* **What needs to be done**:
What lines of the data hold the string "resolution"? Pull each one out.

___

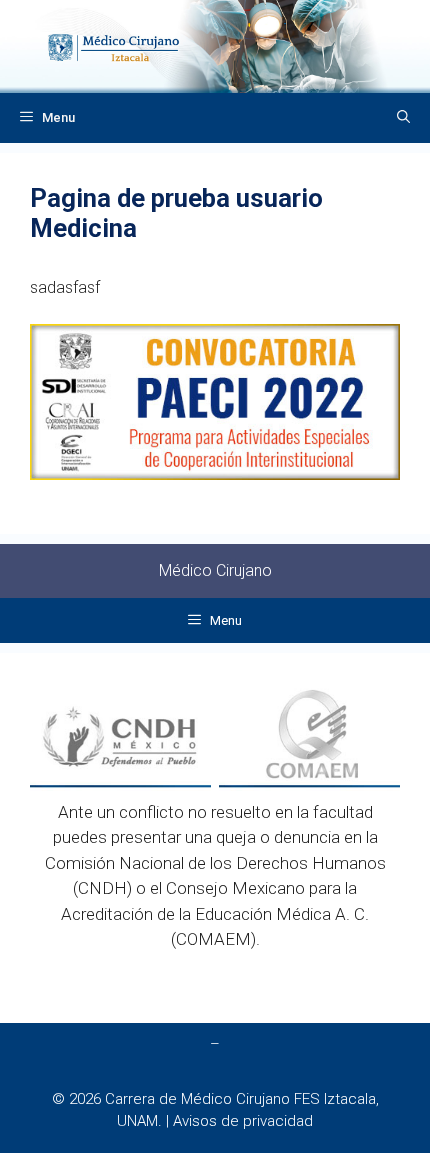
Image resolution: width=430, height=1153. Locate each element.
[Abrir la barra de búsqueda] (403, 118)
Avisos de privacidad (243, 1121)
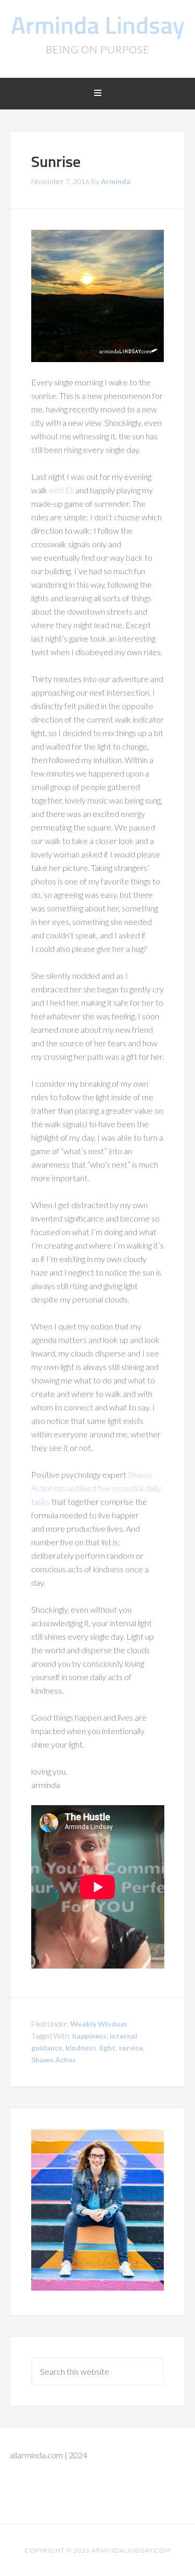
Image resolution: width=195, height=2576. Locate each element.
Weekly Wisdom (98, 2023)
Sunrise (56, 161)
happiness (89, 2035)
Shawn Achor (53, 2059)
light (107, 2047)
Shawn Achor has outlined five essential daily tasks (96, 1488)
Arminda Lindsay (98, 24)
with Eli (62, 490)
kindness (81, 2047)
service (131, 2047)
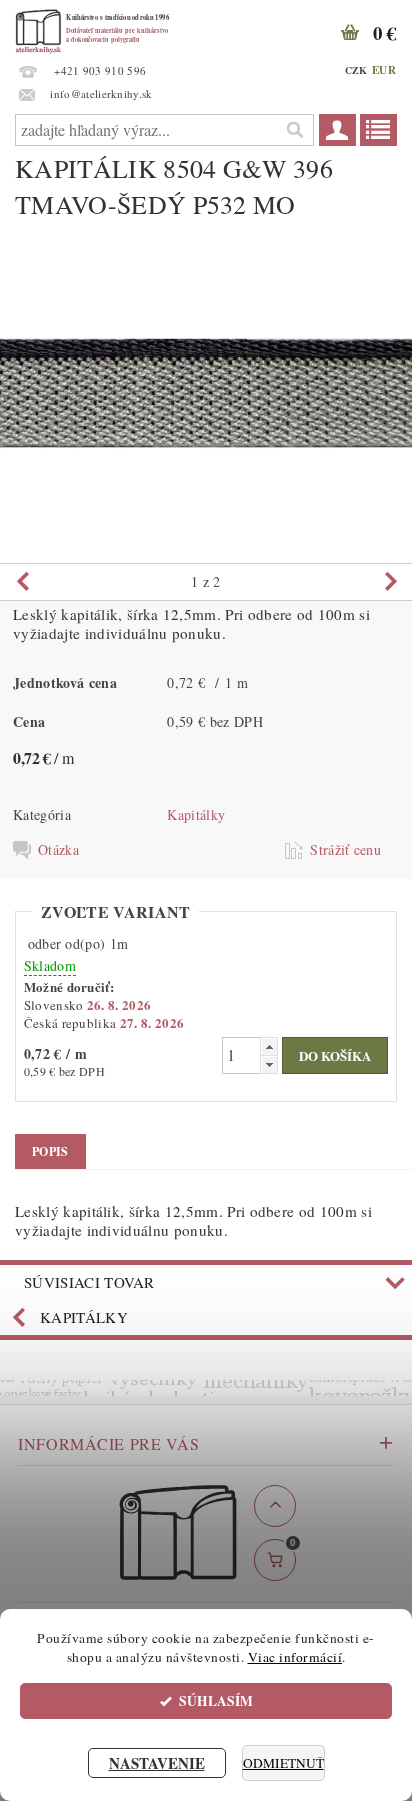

___

* **Result for this exercise**:
Image resolution: width=430, height=1153. Locate each element.
Image resolution: width=195, height=2576. Locate each element.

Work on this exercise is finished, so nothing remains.